→ **VOTRE TÂCHE**: Modifiez le matériel ci-dessous en remplaçant partout « screenshot » par « image », sans rien changer d'autre. Omettez les images dans votre réponse.

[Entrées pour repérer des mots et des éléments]
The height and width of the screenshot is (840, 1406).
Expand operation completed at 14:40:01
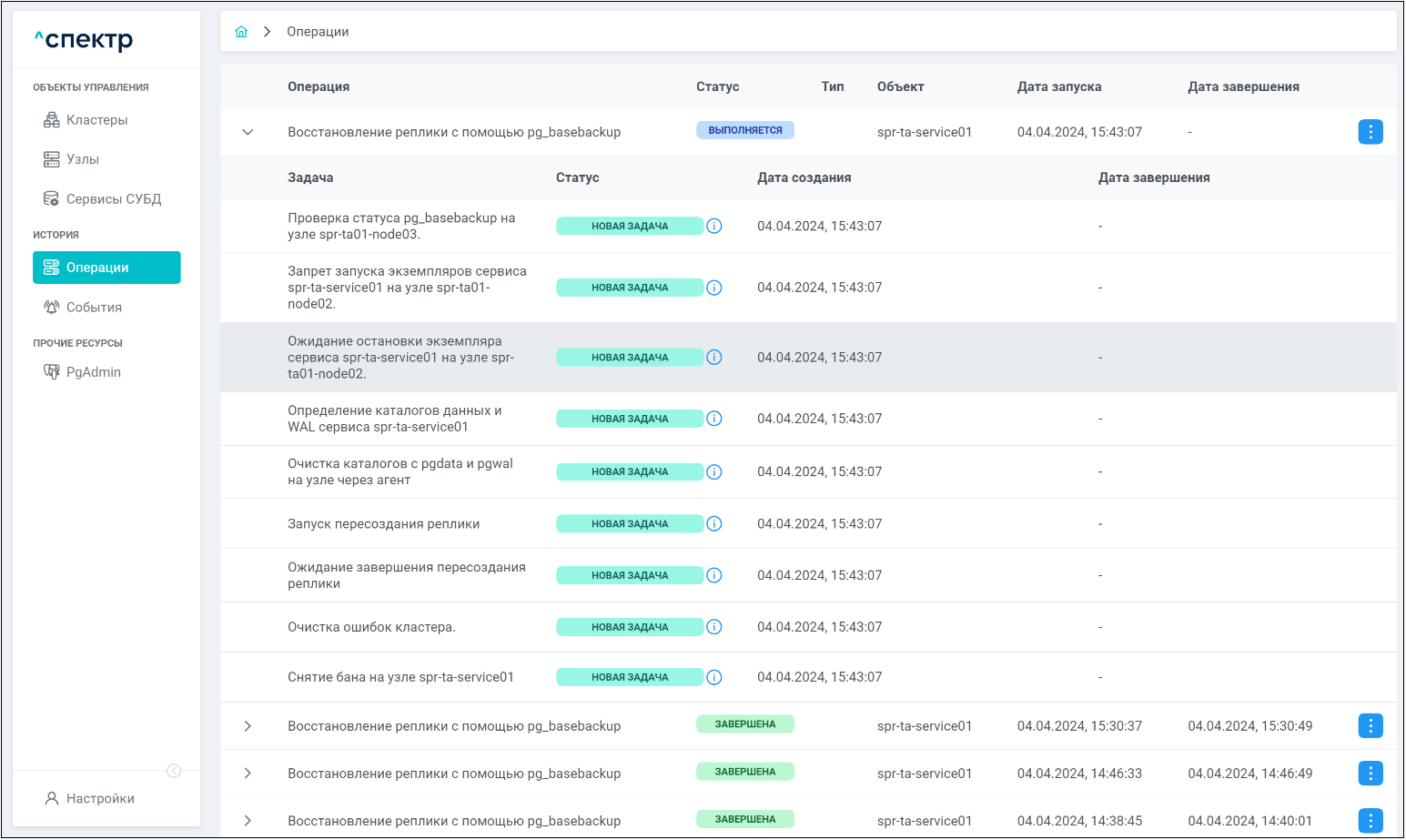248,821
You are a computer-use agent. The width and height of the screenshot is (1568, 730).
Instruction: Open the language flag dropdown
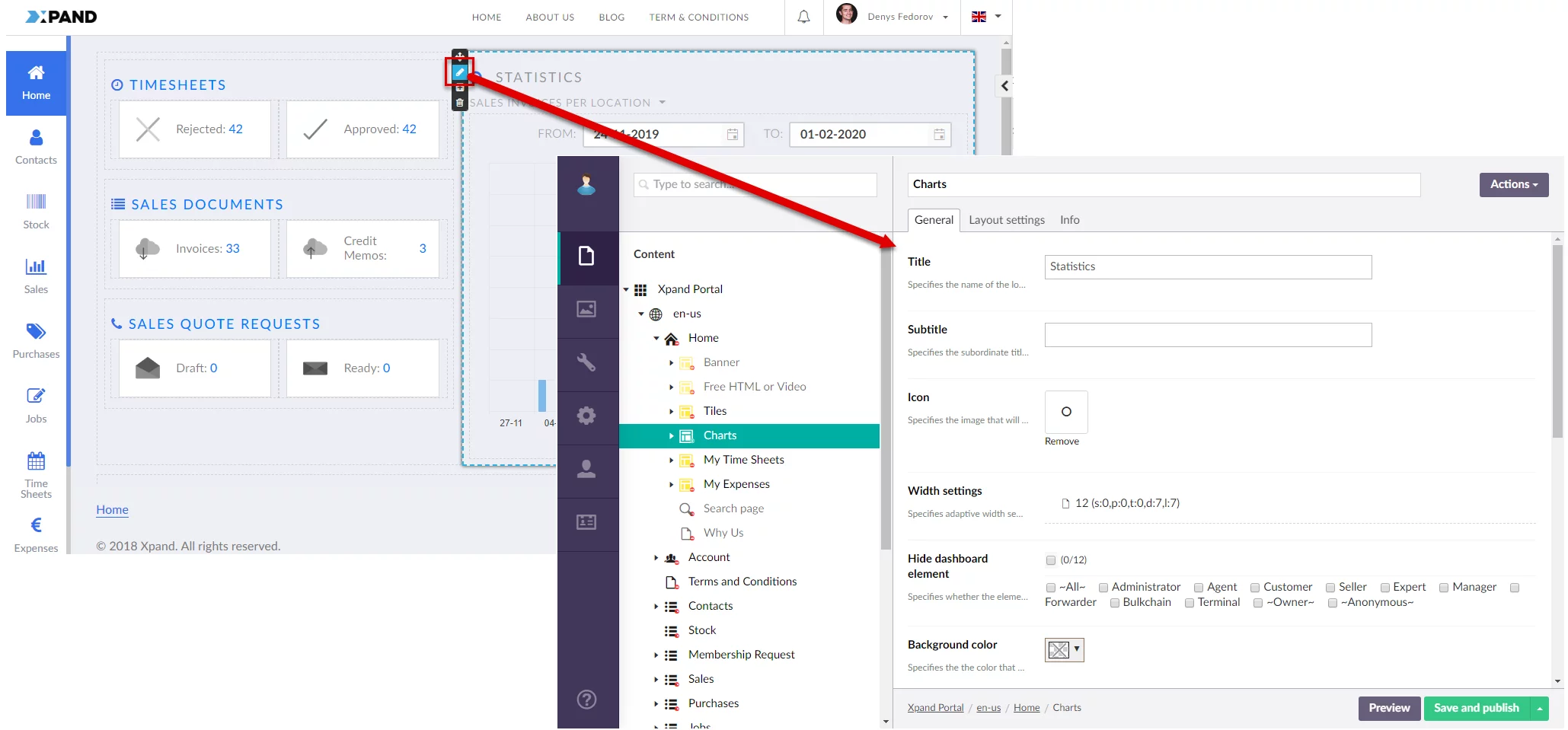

→ **SOLUTION COMPLÈTE**:
The height and width of the image is (840, 1406).
Expand operation completed at 14:40:01
248,821
You are a computer-use agent. The width and height of the image is (1568, 730).
Instruction: Open the language flag dropdown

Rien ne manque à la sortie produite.